View of the Natural History Museum
from the south east

The Natural History Museum, one of three large museums located in South Kensington, London, England (the others are the Science Museum and the Victoria and Albert Museum), is home to life and earth science collections comprising some 70 million specimens or items. There are five main collections: Botany, Entomology, Mineralogy, Palaeontology and Zoology.

The museum is renowned for its Central Hall, which houses the museum's collection of dinosaur skeletons.

The foundation of the collection was a bequest by English doctor Sir Hans Sloane (1660-1753). Sloane's collection, which included dried plants, and animal and human skeletons, was initially housed in Montagu House in Bloomsbury in 1756, and was considered part of the British Museum. In the late 1850s, Professor Richard Owen, Superintendent of the natural history departments of the British Museum, became convinced that the Natural History Museum needed a bigger building. Land in South Kensington was purchased, and in 1864 a competition was held to design the new museum. The winning entry was submitted by Captain Francis Fowke. Work began in 1873 and was completed in 1880. The new museum opened in 1881, although the move from the old museum was not fully completed until 1883. In 1963, the Natural History Museum finally became a museum in its own right, and in 1986 absorbed the adjacent Geological Museum.
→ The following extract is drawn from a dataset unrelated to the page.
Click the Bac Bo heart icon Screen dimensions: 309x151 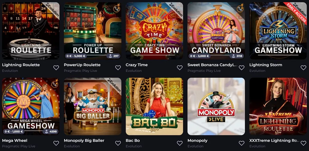point(180,143)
In the 1990s the Museum's Mineralogy department, described as "just a collection of rocks in cabinets", was completely rebuilt and relaunched in 1998 as a multimedia exhibition entitled The Earth Galleries, while the other departments were retitled The Life Galleries.

A corridor provides public access between the Life Galleries and the Science Museum. The closest London Underground station is South Kensington.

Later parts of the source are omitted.